[WORK TO BE COMPLETED]: Starting with the line that holds "You are a computer-use" and stopping after the line that holds "Click the light blue Total legend entry", repeat the lines below word for word, without the pictures.

[SUPPLIED DATA]:

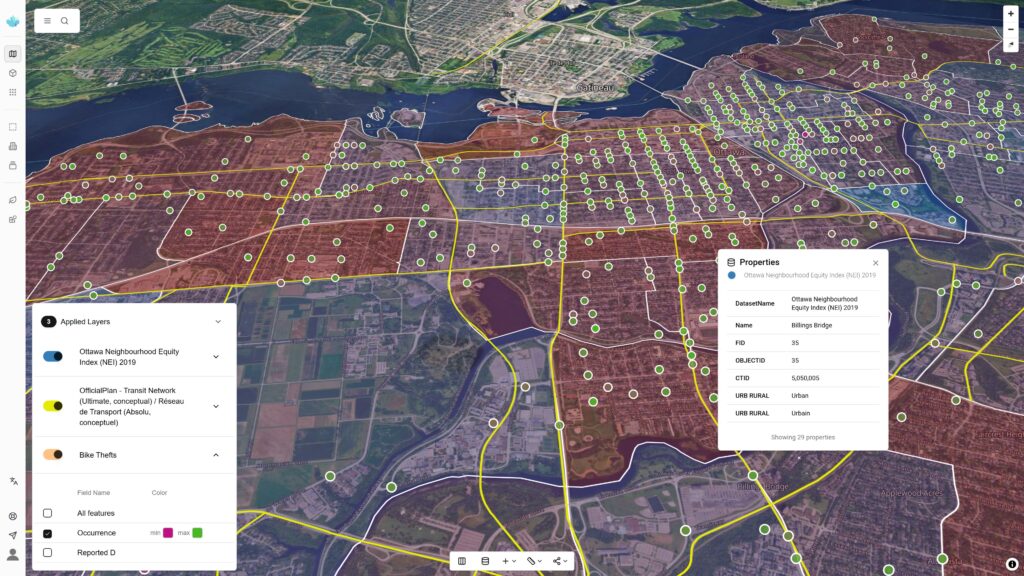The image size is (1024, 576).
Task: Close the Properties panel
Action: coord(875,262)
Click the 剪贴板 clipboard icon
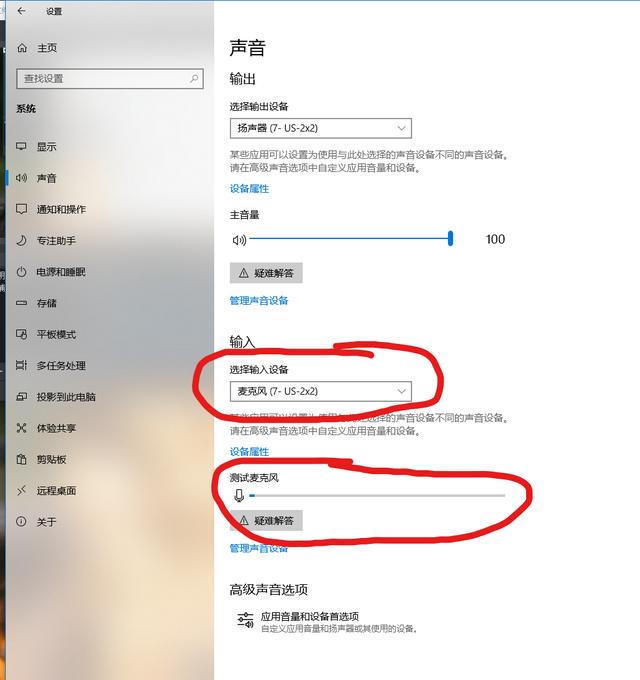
==
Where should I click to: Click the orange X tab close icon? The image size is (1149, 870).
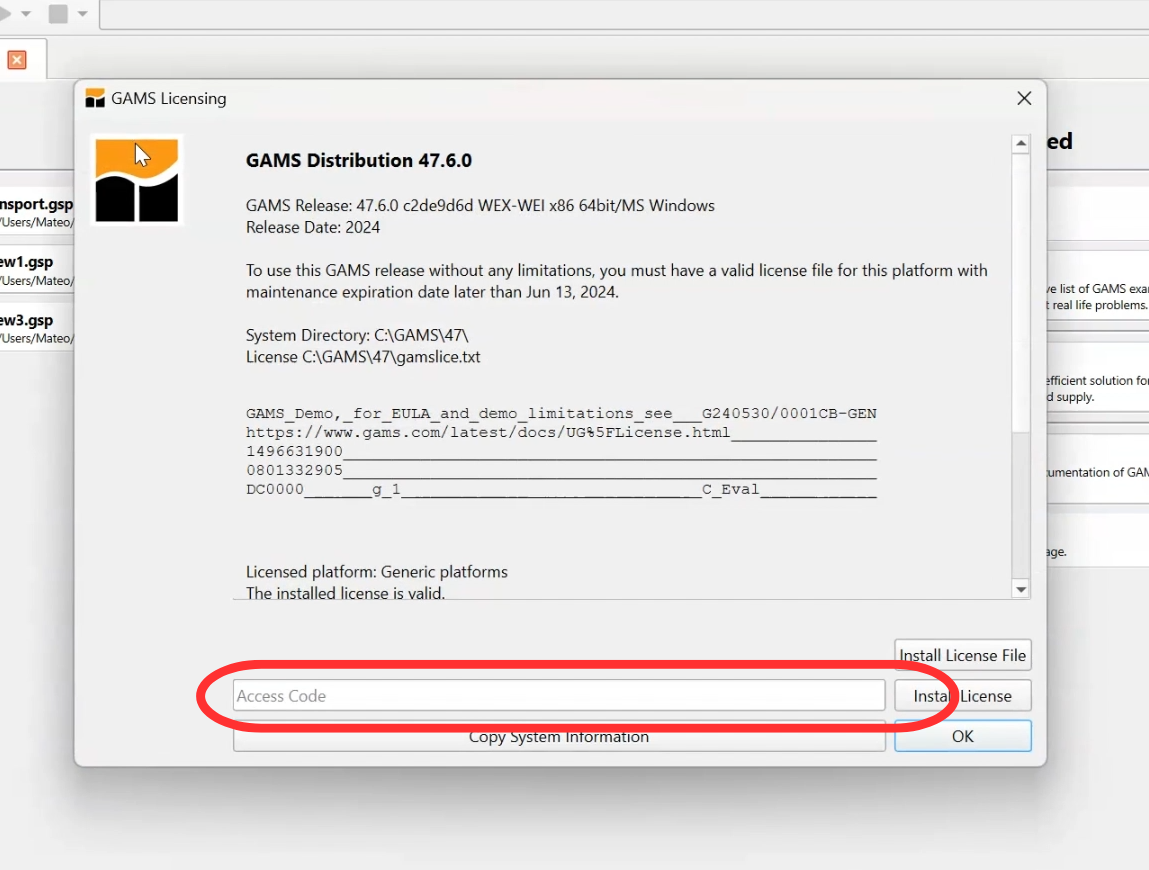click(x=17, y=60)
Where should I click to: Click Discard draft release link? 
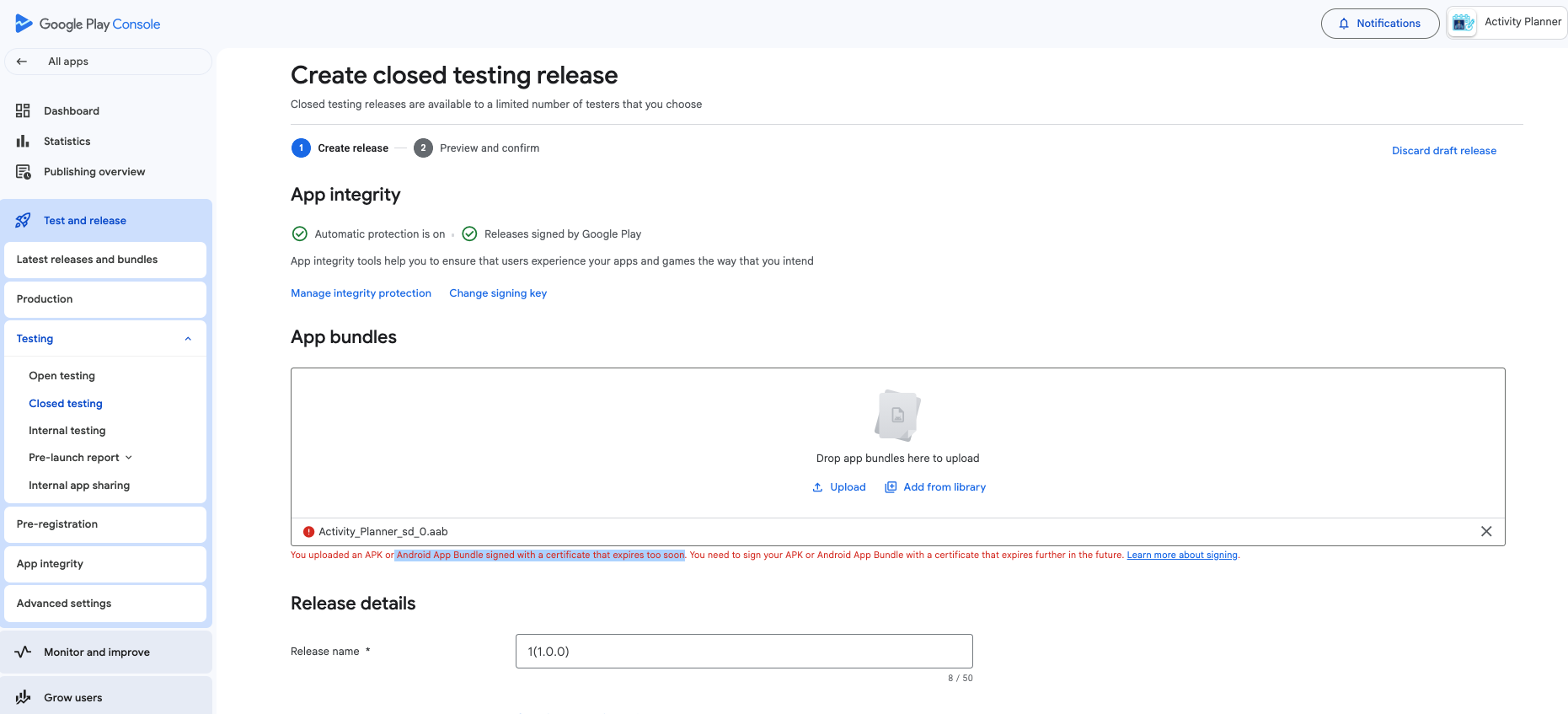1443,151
...
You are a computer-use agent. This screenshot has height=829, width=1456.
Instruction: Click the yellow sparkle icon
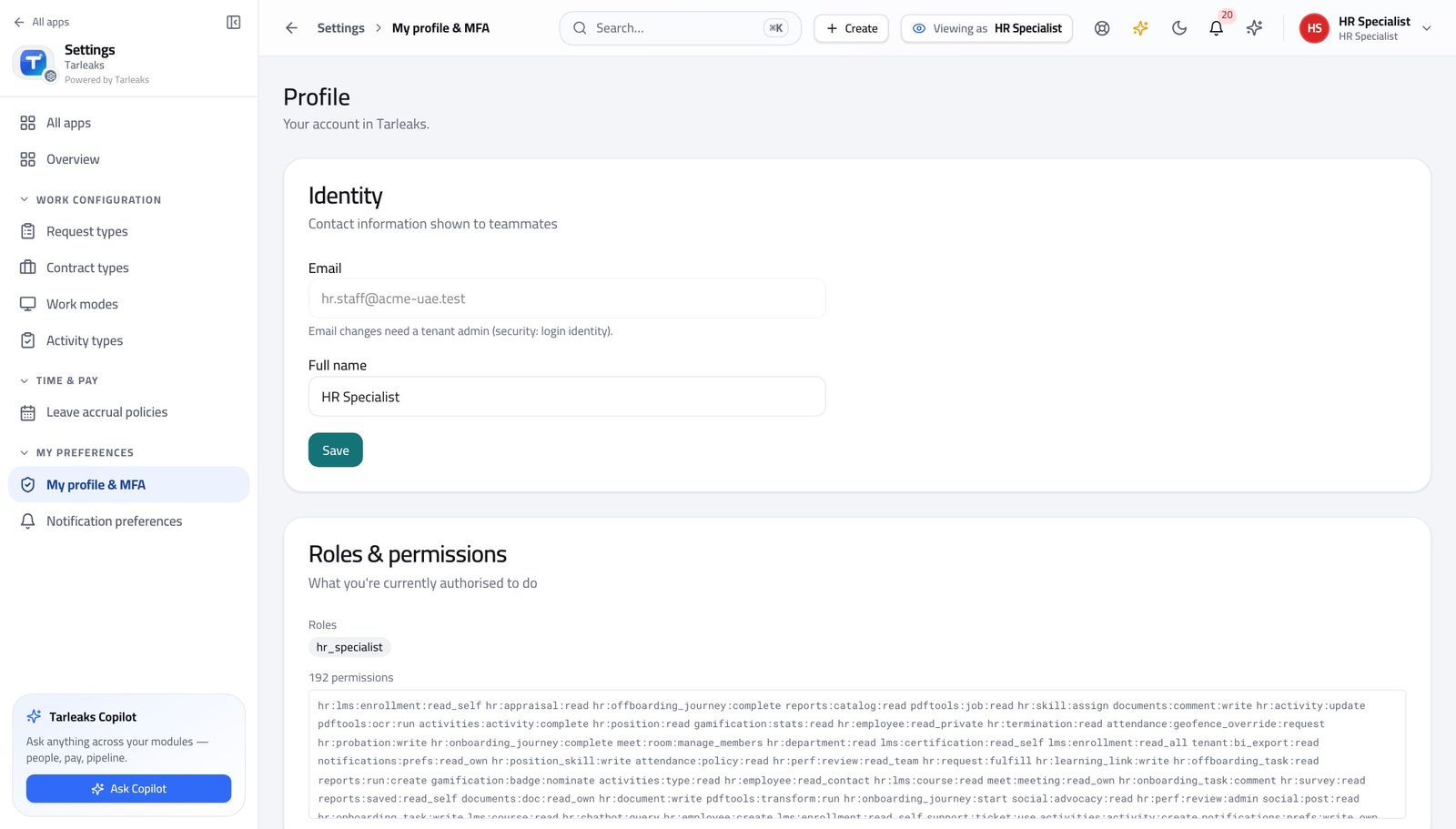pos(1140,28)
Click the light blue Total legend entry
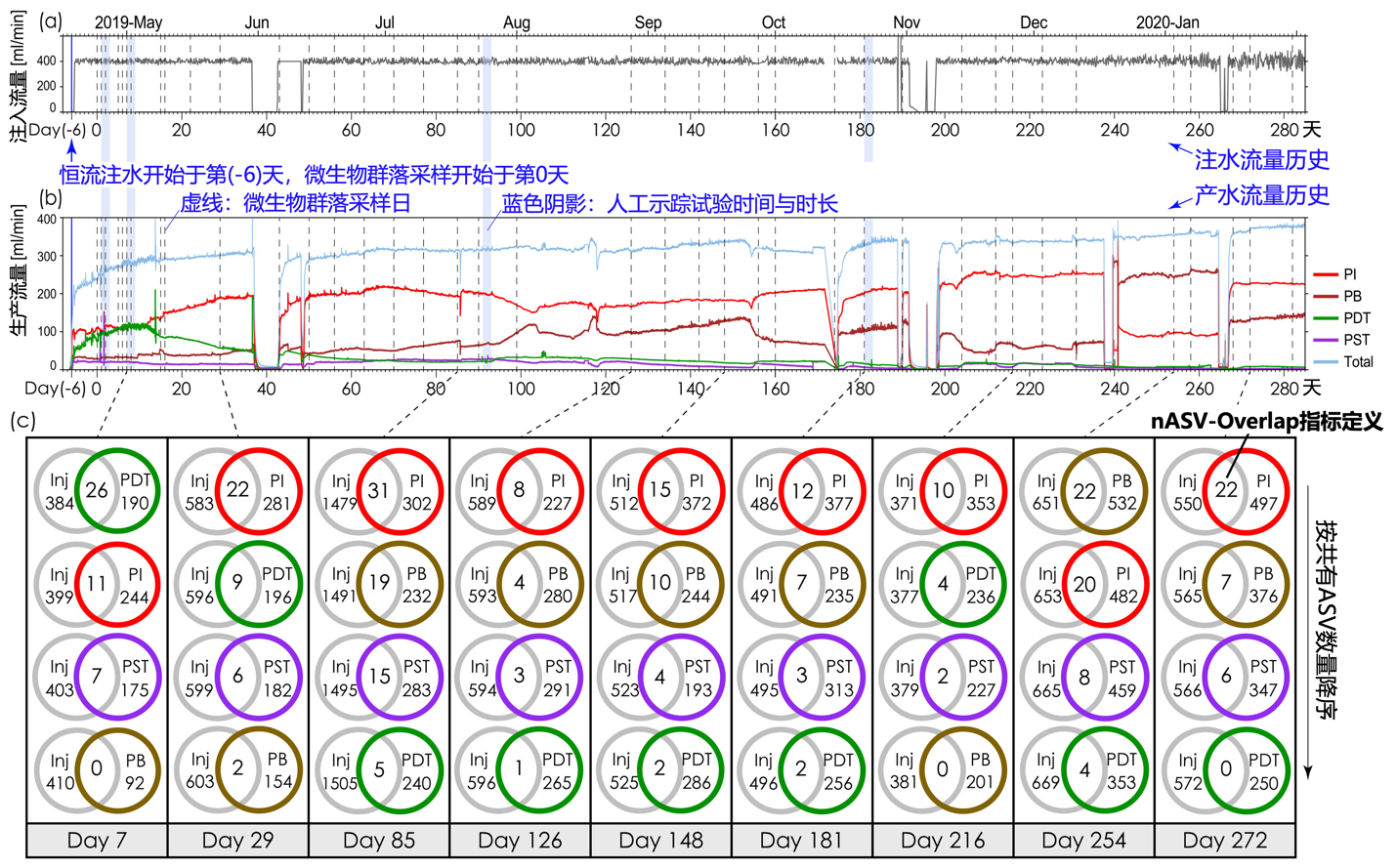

[TASK SOLUTION]:
You are a computer-use agent. This screenshot has height=829, width=1456.
Instruction: Click the yellow sparkle icon
pos(1140,28)
Click the light blue Total legend entry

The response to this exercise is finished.